The wreaths, sponsored by the Friends of the Central Texas Veterans Cemetery, were crafted the weekend before Thanksgiving and placed on each gravesite the weekend after that holiday. Jean Shine, president of the Friends organization, said this is the fifth year for the event.
"This is such a beautiful site and it's so reverent," said Shine as a crowd gathered for the ceremony. "We do this because we can. The veterans buried here have given years of service - and some their lives - to their country so we have the freedom to be able to gather and pay our respects."
The tombstones representing each branch of military service and war told the silent stories of the men and women buried at the cemetery. Some displayed special honors - Pearl Harbor survivor, Purple Heart, Iwo Jima survivor, Bronze Star, Silver Star and Meritorious Service Medal.
Others carried touching remembrances, such as Patriot, Served with Honor, Loved God and Country and All Gave Some And Some Gave All. Nearby, volunteers mingled at black walls etched with the pictures of veterans who gave their lives while fighting various wars.
Volunteers walked through the cemetery, placing wreaths on long metal poles and carrying them to the back of a large truck donated by Towne Services Moving in Killeen that will transport and store the decorations until November. Most of the wreaths appeared to be in good shape.
Marlene Fey, a volunteer from Nolanville helping retrieve wreaths for her third year, said she got involved through her church, First United Methodist in Killeen, after hearing Shine talk about the project. Fey recently retired from the U.S. Army and decided to settle in the area.
"I wanted to pay my respects to the fallen veterans and make sure they were shown love during the holiday season," said Fey. "This is definitely special to me. I hope that after I'm dead and gone, people will remember me like this. We need to do things that honor our veterans."
Other volunteers, such as Olivia Perry, 5, of Harker Heights, carried handfuls of red bows to a collection bin. Olivia was there with her mother, Morgan Perry, to honor a deceased friend of Olivia's father, Capt. Michael Perry, who serves in the 509th Forward Support Company at Fort Hood and is in Afghanistan.
Mark Boyce, of American Legion Post 573 in Harker Heights, and about 35 other members showed up on motorcycles to help direct people and traffic during the event. Boyce said the organization has been helping out for two years and appreciates the opportunity to participate.

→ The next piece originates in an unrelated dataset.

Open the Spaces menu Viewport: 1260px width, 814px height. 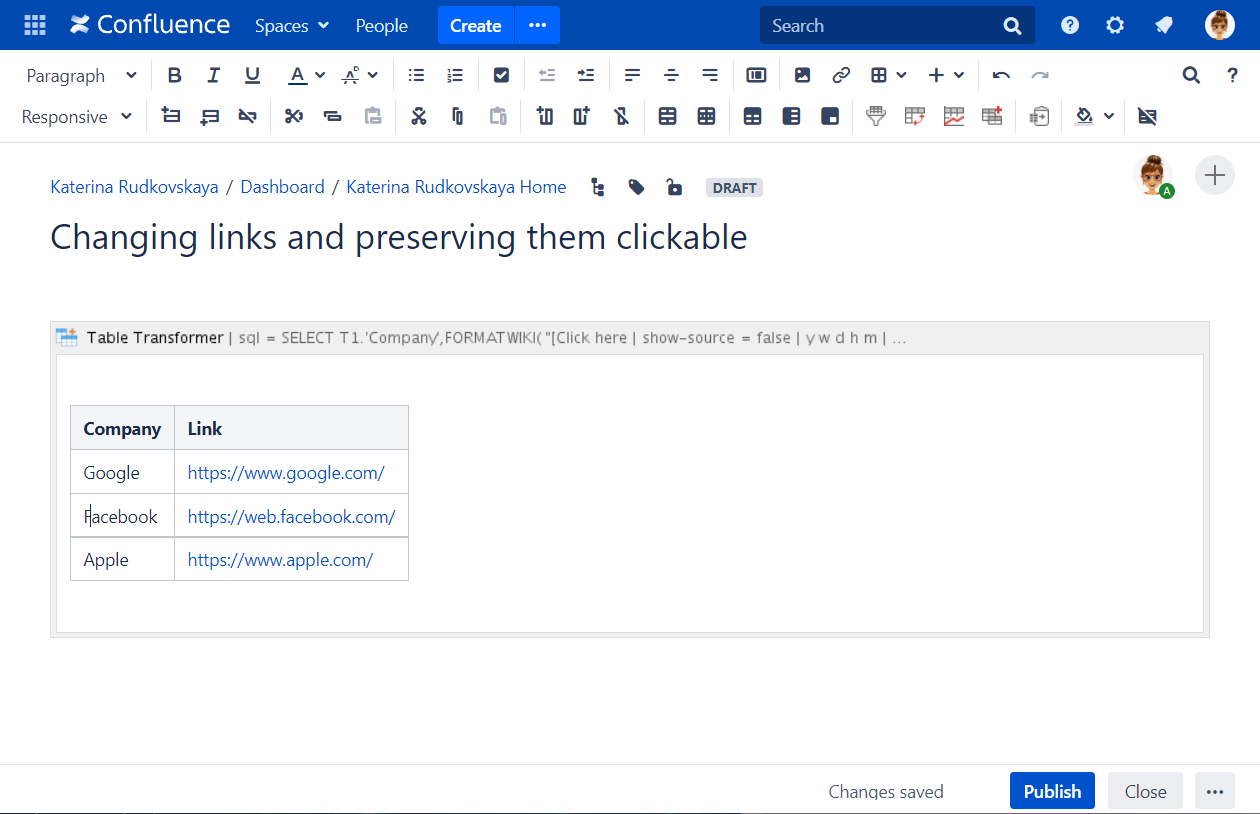(291, 25)
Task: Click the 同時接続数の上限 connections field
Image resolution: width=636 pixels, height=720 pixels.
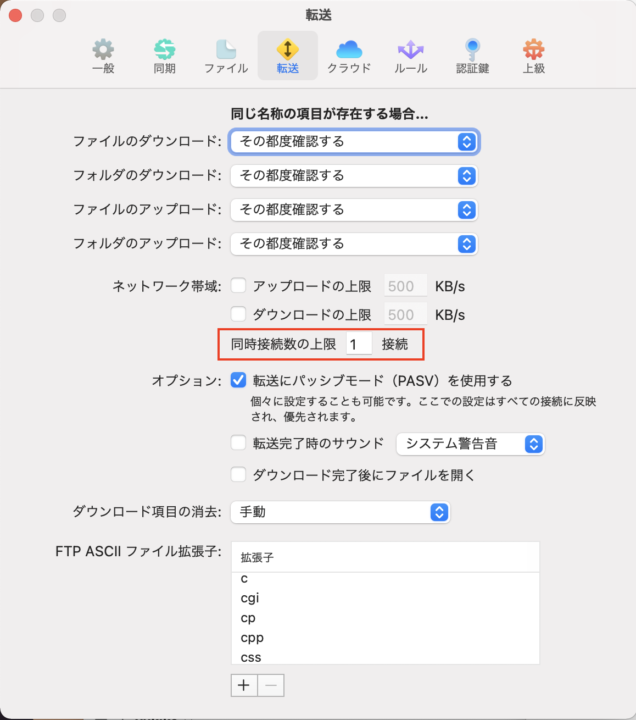Action: coord(359,344)
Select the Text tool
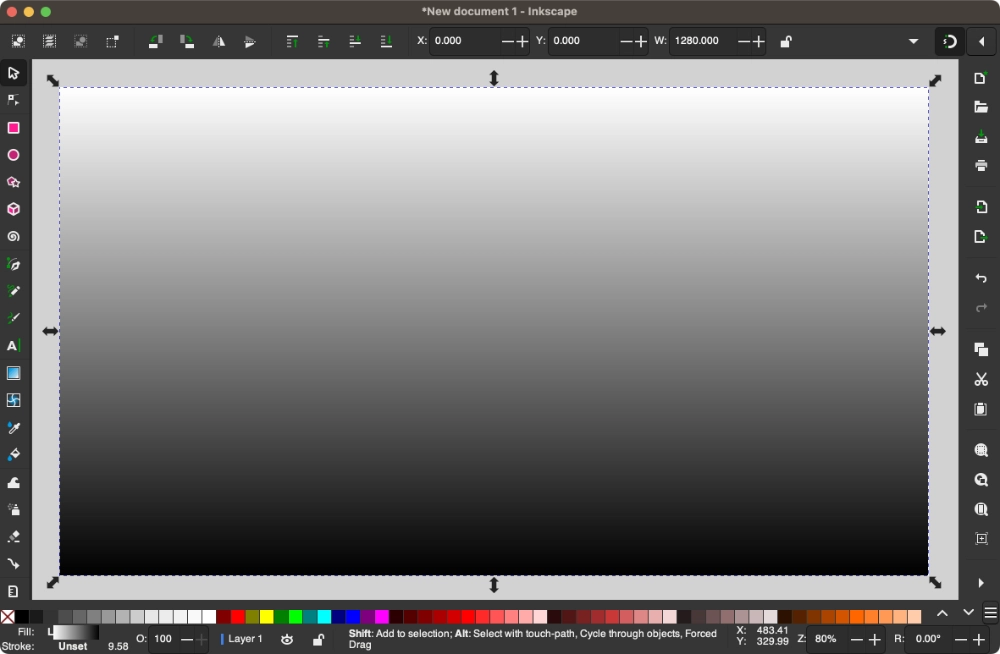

"We're veterans and these are our fallen brothers," said Boyce. "What we're doing here is important. Someone has to take care of the veterans, whether they're dead or alive. We can't forget them."
Five members of the Buffalo Soldiers 9th and 10th Horse Cavalry in Killeen also showed up to retrieve wreaths and show their respects to the veterans interred at the cemetery. President Kevin Briscoe said the group has been helping out for three years.
"I love my country and especially those who gave everything for it," said Briscoe. "It takes dedication and sacrifice to do that. This is a small way of giving back to them for their ultimate gift to us."